Re: As an aside, a possibly interesting read.... from David (Standards) Singer on 2014-09-25 (public-digipub@w3.org from September 2014)

From: David (Standards) Singer <singer@apple.com>
Date: Thu, 25 Sep 2014 09:44:09 -0700
To: Bill Kasdorf <bkasdorf@apexcovantage.com>
Cc: Laura Dawson <Laura.Dawson@bowker.com>, "Todd Carpenter (Gmail)" <tcarpenter@niso.org>, Koji Ishii <kojiishi@gluesoft.co.jp>, Ivan Herman <ivan@w3.org>, Laura Dawson <ljndawson@gmail.com>, Graham Bell <graham@editeur.org>, Phil Madans <Phil.Madans@hbgusa.com>, W3C Public Digital Publishing IG Mailing List <public-digipub-ig-comment@w3.org>
Message-id: <87289B33-8F73-4D59-B56A-2E879F826A75@apple.com>
I am wondering whether we have historically focused on the wrong question, notably “is the ID unique?”.  Of the projects I know about, I think too little time was spent on what the ‘promise’ was, and hence ‘unique in what sense?’.

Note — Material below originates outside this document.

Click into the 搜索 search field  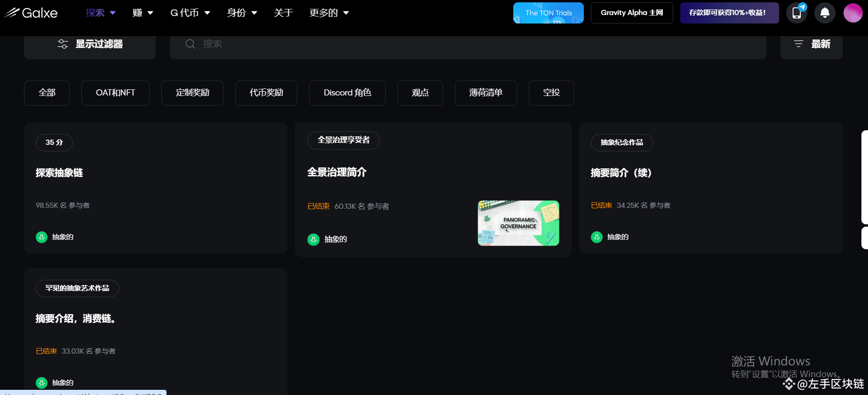(x=470, y=44)
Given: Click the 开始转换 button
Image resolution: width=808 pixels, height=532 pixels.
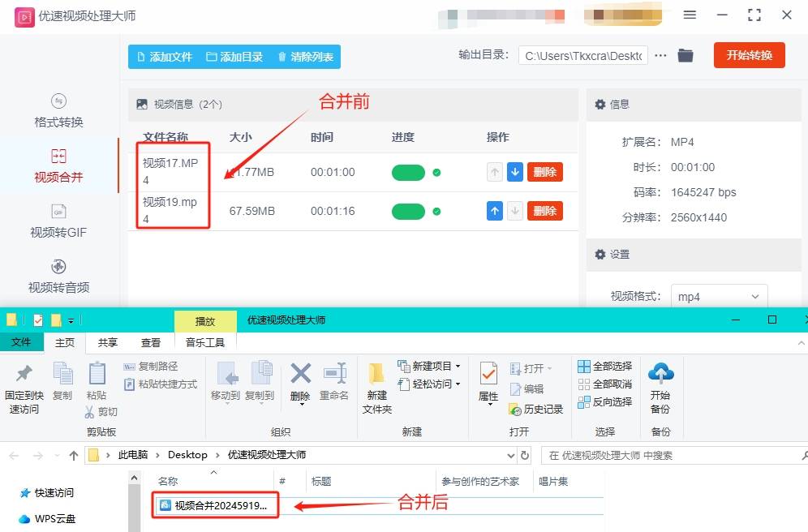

Looking at a specific example, say I have a scheme to give IDs to physical books. If I re-publish the exact same text but with a different page or font size, so the pagination is different, does that get the same ID or a different one?  Well, it must be different if you expect to be able to refer to text by page and line number — did the promise include that that would be stable?

This failure mode — the assigner thought that the promise was X, the user Y — has been the death of labeling systems. If you cannot reliably use the label for a purpose, then it may be use-less.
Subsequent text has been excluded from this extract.